SPEAKER_01:No, they're great. They're a great watch. And I love that. I love the fact that you're doing these because, you know you want to produce this music in a harmonica trio on an ensemble but you know you can't find a place so you just do it yourself yeah i like that approach tony i think that's that's the way to do it i tried to get a uh an ensemble together which happened for a little while but it kind of you know commitments it kind of it fell apart so yeah that's fantastic so yeah they put a i said put the links up it's a it's a great thing to watch and it's a lot of fun as you say so So yeah, talking a little bit more through your recording career, you mentioned this Black Mountain Harmonica, which is your first album. This is an album of tunes and you've got various bluegrass classics on there, Billy in the Low Ground and Alabama Jubilee and Whiskey Before Breakfast. Yeah,
SPEAKER_00:that sort of came about through sort of thinking, can I do a CD? Am I good enough? I was doing a lot of busking at that stage, and I still do. So I thought, yeah, having something I could sell. And so one of the things that's worth mentioning, it's sort of a big part of my development, is this program called Band in a Box, which I got into in the late 90s, and I still use it a lot. It's, as the name says, a piece of software which produces a band of pretty much any style. You just type in chord charts, choose the band, the speed, the key, and off you go. And the bands are fantastic. So I've been practicing with Band in a Box for the last two So when I did this CD, I'd sort of done a bit of recording before that, and it was pretty rough. But I thought, look, I'll give it another go. And my partner, who's now my wife, was in England for six weeks. So I thought, well, here's a chance to do something. You know, I'm putting in a lot of time without ignoring my partner.
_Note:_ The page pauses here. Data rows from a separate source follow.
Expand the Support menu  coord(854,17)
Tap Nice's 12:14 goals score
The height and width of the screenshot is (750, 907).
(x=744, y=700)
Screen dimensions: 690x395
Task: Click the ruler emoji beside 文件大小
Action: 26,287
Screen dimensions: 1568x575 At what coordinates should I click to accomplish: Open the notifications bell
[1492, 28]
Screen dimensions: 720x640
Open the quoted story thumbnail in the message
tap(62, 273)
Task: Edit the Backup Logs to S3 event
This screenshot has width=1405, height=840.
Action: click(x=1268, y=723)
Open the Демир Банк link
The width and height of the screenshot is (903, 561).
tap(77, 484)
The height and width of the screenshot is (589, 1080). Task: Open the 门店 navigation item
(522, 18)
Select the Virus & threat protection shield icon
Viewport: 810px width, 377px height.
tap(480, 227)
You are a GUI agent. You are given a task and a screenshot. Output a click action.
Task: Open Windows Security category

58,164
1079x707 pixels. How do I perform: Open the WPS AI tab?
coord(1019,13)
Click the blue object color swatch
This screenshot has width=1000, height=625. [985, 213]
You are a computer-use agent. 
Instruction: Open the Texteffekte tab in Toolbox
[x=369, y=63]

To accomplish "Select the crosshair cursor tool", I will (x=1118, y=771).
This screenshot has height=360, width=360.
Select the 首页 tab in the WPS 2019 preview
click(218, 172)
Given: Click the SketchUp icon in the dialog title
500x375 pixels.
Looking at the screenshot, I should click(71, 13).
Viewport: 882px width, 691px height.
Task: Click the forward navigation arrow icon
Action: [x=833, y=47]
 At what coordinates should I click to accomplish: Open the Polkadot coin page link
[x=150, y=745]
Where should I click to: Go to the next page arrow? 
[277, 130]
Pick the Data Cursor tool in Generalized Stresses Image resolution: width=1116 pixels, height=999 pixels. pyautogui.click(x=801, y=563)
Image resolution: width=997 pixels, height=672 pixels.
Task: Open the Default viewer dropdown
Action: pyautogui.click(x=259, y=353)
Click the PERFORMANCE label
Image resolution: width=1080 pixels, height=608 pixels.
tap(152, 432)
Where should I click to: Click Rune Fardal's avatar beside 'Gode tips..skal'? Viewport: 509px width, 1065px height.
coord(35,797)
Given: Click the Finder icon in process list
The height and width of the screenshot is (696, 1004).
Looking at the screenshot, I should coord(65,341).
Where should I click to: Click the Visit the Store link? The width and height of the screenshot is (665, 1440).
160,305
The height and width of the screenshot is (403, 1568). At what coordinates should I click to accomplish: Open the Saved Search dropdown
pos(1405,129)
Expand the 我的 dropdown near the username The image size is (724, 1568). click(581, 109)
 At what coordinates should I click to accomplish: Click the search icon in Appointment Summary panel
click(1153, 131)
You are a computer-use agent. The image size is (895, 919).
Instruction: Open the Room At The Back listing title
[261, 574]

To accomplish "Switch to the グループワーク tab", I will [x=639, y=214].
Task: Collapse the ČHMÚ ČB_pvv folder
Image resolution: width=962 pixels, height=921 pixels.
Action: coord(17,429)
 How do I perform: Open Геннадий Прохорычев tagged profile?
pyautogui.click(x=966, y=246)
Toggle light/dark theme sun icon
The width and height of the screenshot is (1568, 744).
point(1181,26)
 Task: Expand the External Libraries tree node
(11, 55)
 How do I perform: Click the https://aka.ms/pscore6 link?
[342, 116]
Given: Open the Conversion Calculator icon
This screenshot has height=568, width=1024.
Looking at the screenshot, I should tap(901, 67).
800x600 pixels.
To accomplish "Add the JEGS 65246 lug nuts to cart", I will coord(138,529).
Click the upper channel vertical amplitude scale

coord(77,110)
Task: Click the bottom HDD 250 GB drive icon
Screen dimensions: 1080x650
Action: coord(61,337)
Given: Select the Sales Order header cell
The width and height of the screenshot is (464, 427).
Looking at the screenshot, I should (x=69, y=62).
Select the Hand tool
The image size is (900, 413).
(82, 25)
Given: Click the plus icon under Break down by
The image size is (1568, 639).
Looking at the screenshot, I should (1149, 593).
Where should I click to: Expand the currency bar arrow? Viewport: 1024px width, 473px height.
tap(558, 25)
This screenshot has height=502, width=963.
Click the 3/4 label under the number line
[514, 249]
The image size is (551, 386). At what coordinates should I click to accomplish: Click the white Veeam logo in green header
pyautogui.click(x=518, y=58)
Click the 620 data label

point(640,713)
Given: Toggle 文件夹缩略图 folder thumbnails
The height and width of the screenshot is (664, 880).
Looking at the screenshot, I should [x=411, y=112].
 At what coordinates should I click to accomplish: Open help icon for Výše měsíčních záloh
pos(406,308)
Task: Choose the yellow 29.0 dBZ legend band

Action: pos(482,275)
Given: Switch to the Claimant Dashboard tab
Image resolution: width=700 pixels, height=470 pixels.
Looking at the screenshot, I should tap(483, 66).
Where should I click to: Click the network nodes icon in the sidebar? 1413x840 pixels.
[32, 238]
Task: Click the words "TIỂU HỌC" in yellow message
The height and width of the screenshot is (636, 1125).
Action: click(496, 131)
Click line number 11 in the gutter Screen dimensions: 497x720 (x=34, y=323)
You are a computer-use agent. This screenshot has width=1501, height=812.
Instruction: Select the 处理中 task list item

So I did these backings and chose these tunes, you know, the ones you mentioned, the bluegrass and Irish stuff, which is the stuff I've been playing. Also some slow ones by O'Carroll and the Irish sort of 18th century composer.
SPEAKER_02:Thank you.
SPEAKER_00:So I did the band in the box settings, recorded these things, and then took it all to Adelaide, where my brother runs a recording studio. He gave me a day where I brought in my friend John Bridgeland, who has actually introduced me to bluegrass and played in a blues band from the 1980s. He laid down some tracks. My brother laid down some more, played some piano. A guy called Darren Mullins played piano. My brother did some percussion. He even did a banjo solo. I don't think he took it all that seriously. just because it was me. But what he did do was he said, look, listen to your cuts. Even though there weren't any mistakes, they're really not good enough. It's not interesting. You're not saying anything with the notes. And I really thought about that. So he produced the backing from it. I went back to Sydney and recorded the whole thing again. And this is how I record now. Quite often, the first take, I'll have 50 goes at it until I'm happy with it. Because every note has to say something. And, yeah, you can put expression on and things like articulation. So when I record stuff, I put an enormous amount of effort into getting it just right and that's what my brother taught me. So anyway, I redid the tracks and he mixed it and he's got a full-on studio. We've got it professionally mastered. I've got a friend in Australia. tokyo who's an architect and he did an album cover for me so i had a professional looking product and sent it out around the world and got very positive responses around the world so that put me on the map as you know someone who's you know one of the players to be considered for this style and so the you know the tony is trio went on from there and actually i haven't done another cd except we're in lockdown now so i'm actually then this time i'll do it i i've chosen a dozen of the tony is trio tracks and i'm re-recording them and that that will be a cd you're the first to hear it now but hopefully it'll be out by the end of the year
SPEAKER_01:an exclusive that's what we like to hear on the podcast yeah there we go you make a good point though that's really showing the value of recording doesn't it and going through that pain of getting something really right and that you know how it really wants it to sound and showing the value of that doesn't it
SPEAKER_00:well i guess also the thing is and you know there's stuff that you can do in terms of articulation about it's really a thing of every note the way he said is every note has to tell a story so i'll do a track and i'll listen to it and think look, is there any emotion in that? Is that interesting? And even if all the notes are correct, I can tell that, no, I don't like it. So I've got to keep at it. So over the years, I've gotten better, I think, at doing the arrangements and doing the harmonies. And when I do the harmonies, I use sort of my Baroque skills of just playing them until they're right. Another thing, back in the 1980s, I spent a number of years in singing groups, classical singing groups. And there, there's a thing of when you're in a section as a tenor, There's this thing of voice blending. So your voices have to sound like one voice. So your voice can't stand out. And I remember drawing upon that when I did my recordings, and I still do, because I do a lot of unison parts. And the unison parts, if you put the effort into and know what you're looking for, they sound like one part.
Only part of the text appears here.